## THE DATA
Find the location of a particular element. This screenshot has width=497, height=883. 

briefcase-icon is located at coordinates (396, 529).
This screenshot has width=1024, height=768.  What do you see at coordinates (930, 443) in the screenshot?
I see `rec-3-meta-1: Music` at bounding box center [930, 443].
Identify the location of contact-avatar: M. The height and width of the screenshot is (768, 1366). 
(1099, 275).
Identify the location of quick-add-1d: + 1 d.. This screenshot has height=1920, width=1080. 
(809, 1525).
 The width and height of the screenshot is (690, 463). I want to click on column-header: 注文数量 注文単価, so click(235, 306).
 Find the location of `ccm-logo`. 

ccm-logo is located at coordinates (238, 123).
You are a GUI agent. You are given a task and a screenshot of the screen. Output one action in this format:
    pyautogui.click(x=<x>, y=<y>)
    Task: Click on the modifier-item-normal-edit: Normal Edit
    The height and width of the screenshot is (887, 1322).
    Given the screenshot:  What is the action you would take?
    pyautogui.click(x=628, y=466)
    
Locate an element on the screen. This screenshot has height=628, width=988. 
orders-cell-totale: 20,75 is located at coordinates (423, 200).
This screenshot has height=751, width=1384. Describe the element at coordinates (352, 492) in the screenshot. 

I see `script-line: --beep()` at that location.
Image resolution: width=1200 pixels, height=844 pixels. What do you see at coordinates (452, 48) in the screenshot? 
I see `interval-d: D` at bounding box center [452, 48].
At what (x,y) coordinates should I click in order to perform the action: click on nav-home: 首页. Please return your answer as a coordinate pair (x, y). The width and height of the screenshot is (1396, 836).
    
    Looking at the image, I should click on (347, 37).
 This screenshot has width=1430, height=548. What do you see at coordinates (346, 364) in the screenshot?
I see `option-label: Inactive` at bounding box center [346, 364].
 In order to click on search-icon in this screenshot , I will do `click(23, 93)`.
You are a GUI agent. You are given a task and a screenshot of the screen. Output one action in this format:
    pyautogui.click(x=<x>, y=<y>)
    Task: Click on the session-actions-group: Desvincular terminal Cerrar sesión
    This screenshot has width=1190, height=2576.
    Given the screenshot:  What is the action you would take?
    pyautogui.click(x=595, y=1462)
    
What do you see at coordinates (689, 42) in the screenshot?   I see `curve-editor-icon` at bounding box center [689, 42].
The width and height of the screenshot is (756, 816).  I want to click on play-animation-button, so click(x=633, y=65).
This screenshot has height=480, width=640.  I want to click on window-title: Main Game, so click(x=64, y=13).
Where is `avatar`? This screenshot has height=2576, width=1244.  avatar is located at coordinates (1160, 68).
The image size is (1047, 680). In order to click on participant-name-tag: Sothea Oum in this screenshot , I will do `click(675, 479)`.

## REQUEST
Please rewrite all the entries above, substituting "Determine" for each "Find" and leaving everything else unchanged.

## RESULT
Determine the location of a particular element. This screenshot has width=497, height=883. 

briefcase-icon is located at coordinates (396, 529).
This screenshot has width=1024, height=768.  What do you see at coordinates (930, 443) in the screenshot?
I see `rec-3-meta-1: Music` at bounding box center [930, 443].
Identify the location of contact-avatar: M. The height and width of the screenshot is (768, 1366). 
(1099, 275).
Identify the location of quick-add-1d: + 1 d.. This screenshot has height=1920, width=1080. 
(809, 1525).
 The width and height of the screenshot is (690, 463). I want to click on column-header: 注文数量 注文単価, so click(235, 306).
 Determine the location of `ccm-logo`. 

ccm-logo is located at coordinates (238, 123).
You are a GUI agent. You are given a task and a screenshot of the screen. Output one action in this format:
    pyautogui.click(x=<x>, y=<y>)
    Task: Click on the modifier-item-normal-edit: Normal Edit
    The height and width of the screenshot is (887, 1322).
    Given the screenshot:  What is the action you would take?
    pyautogui.click(x=628, y=466)
    
Locate an element on the screen. This screenshot has height=628, width=988. 
orders-cell-totale: 20,75 is located at coordinates (423, 200).
This screenshot has height=751, width=1384. Describe the element at coordinates (352, 492) in the screenshot. 

I see `script-line: --beep()` at that location.
Image resolution: width=1200 pixels, height=844 pixels. What do you see at coordinates (452, 48) in the screenshot? 
I see `interval-d: D` at bounding box center [452, 48].
At what (x,y) coordinates should I click in order to perform the action: click on nav-home: 首页. Please return your answer as a coordinate pair (x, y). The width and height of the screenshot is (1396, 836).
    
    Looking at the image, I should click on (347, 37).
 This screenshot has width=1430, height=548. What do you see at coordinates (346, 364) in the screenshot?
I see `option-label: Inactive` at bounding box center [346, 364].
 In order to click on search-icon in this screenshot , I will do `click(23, 93)`.
You are a GUI agent. You are given a task and a screenshot of the screen. Output one action in this format:
    pyautogui.click(x=<x>, y=<y>)
    Task: Click on the session-actions-group: Desvincular terminal Cerrar sesión
    This screenshot has width=1190, height=2576.
    Given the screenshot:  What is the action you would take?
    pyautogui.click(x=595, y=1462)
    
What do you see at coordinates (689, 42) in the screenshot?   I see `curve-editor-icon` at bounding box center [689, 42].
The width and height of the screenshot is (756, 816).  I want to click on play-animation-button, so click(x=633, y=65).
This screenshot has height=480, width=640.  I want to click on window-title: Main Game, so click(x=64, y=13).
Where is `avatar`? This screenshot has height=2576, width=1244.  avatar is located at coordinates (1160, 68).
The image size is (1047, 680). In order to click on participant-name-tag: Sothea Oum in this screenshot , I will do `click(675, 479)`.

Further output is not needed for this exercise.